* **To do**: In the listing, reproduce the lines from the line with "handover (939, 1114)" to the line with "This document has", switching "document" to "page" and leaving everything else unchanged.

-- start of Supplied records --

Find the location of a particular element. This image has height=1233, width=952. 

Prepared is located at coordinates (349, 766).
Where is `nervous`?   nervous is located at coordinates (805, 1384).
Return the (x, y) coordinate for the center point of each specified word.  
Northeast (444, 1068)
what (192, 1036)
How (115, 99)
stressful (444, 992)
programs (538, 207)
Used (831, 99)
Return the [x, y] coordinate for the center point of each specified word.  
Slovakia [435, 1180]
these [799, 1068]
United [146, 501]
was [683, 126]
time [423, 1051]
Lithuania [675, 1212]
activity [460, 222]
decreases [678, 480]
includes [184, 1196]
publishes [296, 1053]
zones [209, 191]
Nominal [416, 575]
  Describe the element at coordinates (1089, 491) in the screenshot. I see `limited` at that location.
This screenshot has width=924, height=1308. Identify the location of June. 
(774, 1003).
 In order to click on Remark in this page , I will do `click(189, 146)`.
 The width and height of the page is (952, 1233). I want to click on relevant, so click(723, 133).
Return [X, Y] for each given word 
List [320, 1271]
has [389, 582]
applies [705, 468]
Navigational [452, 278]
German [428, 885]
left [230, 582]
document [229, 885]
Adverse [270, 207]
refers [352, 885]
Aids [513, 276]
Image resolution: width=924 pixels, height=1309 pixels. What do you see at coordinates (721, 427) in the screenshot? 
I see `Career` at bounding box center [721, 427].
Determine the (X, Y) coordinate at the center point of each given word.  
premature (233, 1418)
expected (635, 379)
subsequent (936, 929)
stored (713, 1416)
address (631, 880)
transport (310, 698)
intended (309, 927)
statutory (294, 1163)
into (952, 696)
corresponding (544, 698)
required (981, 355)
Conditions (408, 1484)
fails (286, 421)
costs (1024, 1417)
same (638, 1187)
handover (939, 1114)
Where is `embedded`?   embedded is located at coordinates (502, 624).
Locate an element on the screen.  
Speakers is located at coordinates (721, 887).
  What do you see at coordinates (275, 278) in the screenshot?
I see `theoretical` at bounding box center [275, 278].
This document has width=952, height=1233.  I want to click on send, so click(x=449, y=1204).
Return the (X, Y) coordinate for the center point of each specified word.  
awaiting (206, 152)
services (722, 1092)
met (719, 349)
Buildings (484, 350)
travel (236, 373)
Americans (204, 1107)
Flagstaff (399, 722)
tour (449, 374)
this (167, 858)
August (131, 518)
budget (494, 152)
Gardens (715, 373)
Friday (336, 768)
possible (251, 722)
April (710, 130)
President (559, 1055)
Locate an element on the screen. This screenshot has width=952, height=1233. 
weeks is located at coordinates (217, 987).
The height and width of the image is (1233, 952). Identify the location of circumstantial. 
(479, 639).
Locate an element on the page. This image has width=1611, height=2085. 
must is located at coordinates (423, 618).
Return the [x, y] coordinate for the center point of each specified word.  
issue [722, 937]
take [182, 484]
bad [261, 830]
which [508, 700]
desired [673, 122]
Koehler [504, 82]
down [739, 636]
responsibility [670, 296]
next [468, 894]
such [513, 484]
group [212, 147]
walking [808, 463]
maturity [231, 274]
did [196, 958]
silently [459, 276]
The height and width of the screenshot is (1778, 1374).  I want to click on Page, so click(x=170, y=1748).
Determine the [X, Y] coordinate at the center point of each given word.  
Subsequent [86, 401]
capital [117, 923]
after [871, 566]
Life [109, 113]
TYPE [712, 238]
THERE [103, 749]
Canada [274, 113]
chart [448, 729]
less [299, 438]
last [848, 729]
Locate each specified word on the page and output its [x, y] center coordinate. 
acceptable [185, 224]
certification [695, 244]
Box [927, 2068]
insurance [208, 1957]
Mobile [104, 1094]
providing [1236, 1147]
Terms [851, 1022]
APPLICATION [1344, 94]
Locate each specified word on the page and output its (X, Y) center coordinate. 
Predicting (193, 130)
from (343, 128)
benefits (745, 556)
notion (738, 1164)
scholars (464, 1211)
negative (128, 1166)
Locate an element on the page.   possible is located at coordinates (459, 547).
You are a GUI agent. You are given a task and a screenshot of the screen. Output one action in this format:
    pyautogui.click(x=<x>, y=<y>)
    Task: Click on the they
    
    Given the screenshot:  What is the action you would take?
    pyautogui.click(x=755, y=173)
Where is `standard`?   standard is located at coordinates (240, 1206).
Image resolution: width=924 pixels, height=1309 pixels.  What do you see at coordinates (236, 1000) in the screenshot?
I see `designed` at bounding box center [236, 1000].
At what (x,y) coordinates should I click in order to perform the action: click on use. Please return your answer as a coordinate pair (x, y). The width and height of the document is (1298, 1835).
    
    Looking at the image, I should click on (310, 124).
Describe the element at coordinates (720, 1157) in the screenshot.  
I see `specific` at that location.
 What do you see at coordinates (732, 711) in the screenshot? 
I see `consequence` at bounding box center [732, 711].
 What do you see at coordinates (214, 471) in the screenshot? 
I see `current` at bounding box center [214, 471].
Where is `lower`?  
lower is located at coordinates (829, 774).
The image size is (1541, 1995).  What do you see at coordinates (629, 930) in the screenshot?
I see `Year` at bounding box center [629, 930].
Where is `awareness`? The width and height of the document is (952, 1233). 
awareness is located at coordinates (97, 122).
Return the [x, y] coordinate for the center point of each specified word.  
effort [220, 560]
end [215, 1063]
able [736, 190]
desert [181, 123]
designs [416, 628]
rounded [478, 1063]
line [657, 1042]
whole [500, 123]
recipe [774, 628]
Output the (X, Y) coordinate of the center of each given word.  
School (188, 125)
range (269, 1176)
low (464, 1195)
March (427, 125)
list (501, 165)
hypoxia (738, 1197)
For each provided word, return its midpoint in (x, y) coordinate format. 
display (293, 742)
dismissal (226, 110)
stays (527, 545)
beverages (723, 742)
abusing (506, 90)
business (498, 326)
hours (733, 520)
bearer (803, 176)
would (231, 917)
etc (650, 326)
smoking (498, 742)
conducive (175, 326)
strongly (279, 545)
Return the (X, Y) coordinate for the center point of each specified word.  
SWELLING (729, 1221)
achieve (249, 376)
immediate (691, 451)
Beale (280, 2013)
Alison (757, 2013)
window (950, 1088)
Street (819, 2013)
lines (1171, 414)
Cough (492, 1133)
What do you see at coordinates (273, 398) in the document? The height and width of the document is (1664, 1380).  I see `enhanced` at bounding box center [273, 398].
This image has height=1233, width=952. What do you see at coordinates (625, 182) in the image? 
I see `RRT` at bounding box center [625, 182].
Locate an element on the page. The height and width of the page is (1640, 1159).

-- end of Supplied records --

* **Solution to this task**:
handover (939, 1114)
Where is `embedded`?   embedded is located at coordinates (502, 624).
Locate an element on the screen.  
Speakers is located at coordinates (721, 887).
  What do you see at coordinates (275, 278) in the screenshot?
I see `theoretical` at bounding box center [275, 278].
This page has width=952, height=1233.  I want to click on send, so click(x=449, y=1204).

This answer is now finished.